Effect of some physical features and of amino acid substitutions on the mechanical precipitation of hemoglobin.

Abstract

In 1973 Asakura demonstrated that, following mechanical shaking, oxy-Hb S was much less stable than oxy-Hb A (Nature 244: 437, 1973). We have studied the mechanical stability of Hb Crétil (beta 89 Ser leads to Asn), Hb Hope (beta 136 Gly leads to Asp), Hb Strasbourg (beta 23 Val leads to Asp), and the hybrid Hb S/Stanleyville-II (beta 6 Glu leads to Val: alpha 78 Asn leads to Lys) by the method of Roth et al. (Blood 45:377, 1975).

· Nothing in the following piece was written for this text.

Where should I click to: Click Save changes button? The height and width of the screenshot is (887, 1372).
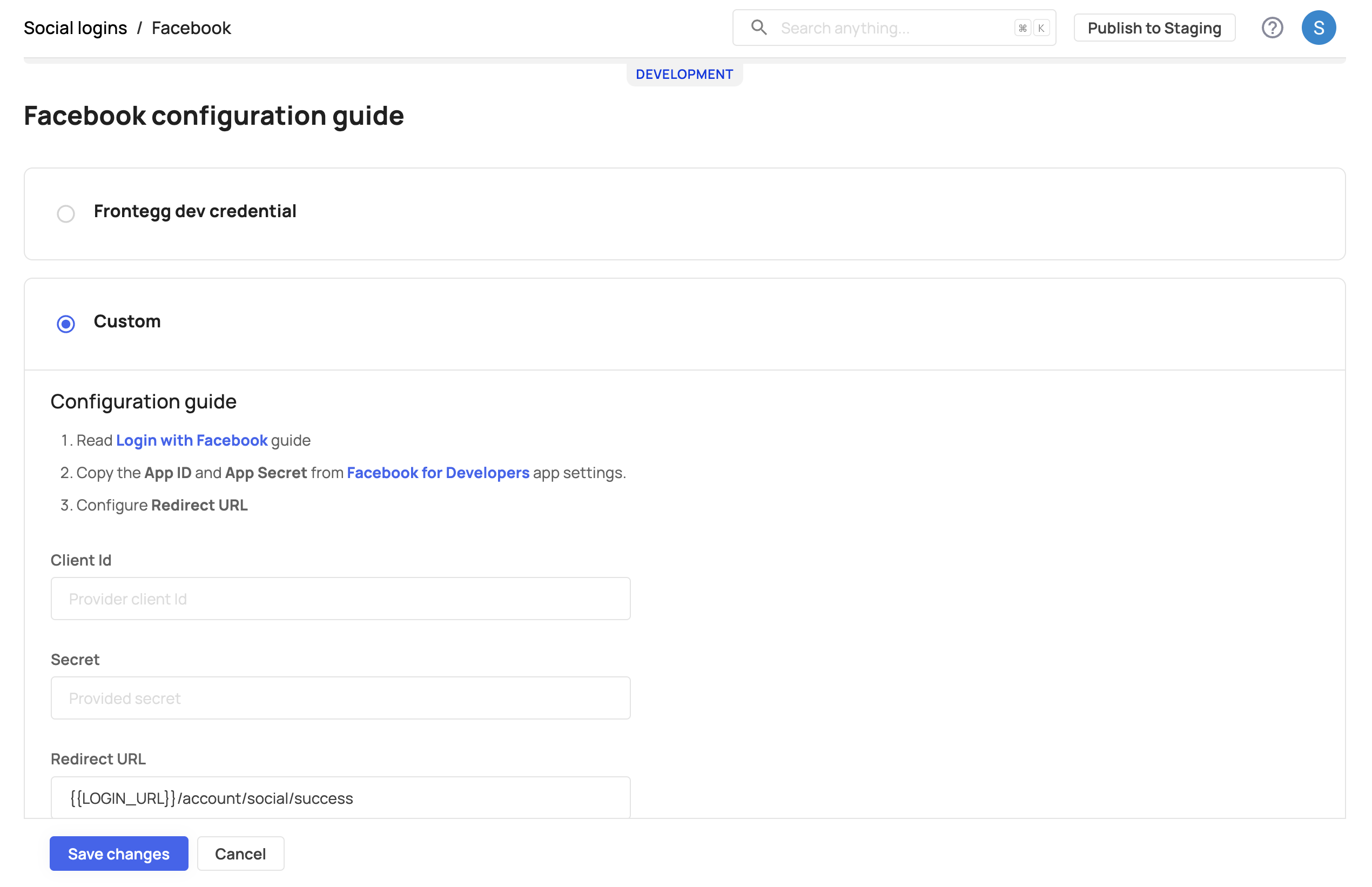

Hb Créteil, Hb Hope, and Hb S/St-II were sensitive to mechanical shaking, while Hb Strasbourg was more stable than Hb A, a hitherto undescribed finding. The precise mechanisms responsible for this precipitation are not known. From comparisons with published results, but excluding thermosensitive Hbs, we conclude that: - standard methods for isolation of hemoglobins modify its mechanical stability, - alpha mutation increases the mechanical stability of Hb S in the hybrid Hb S/St-II, - some mutations produce a more stable hemoglobin than Hb A.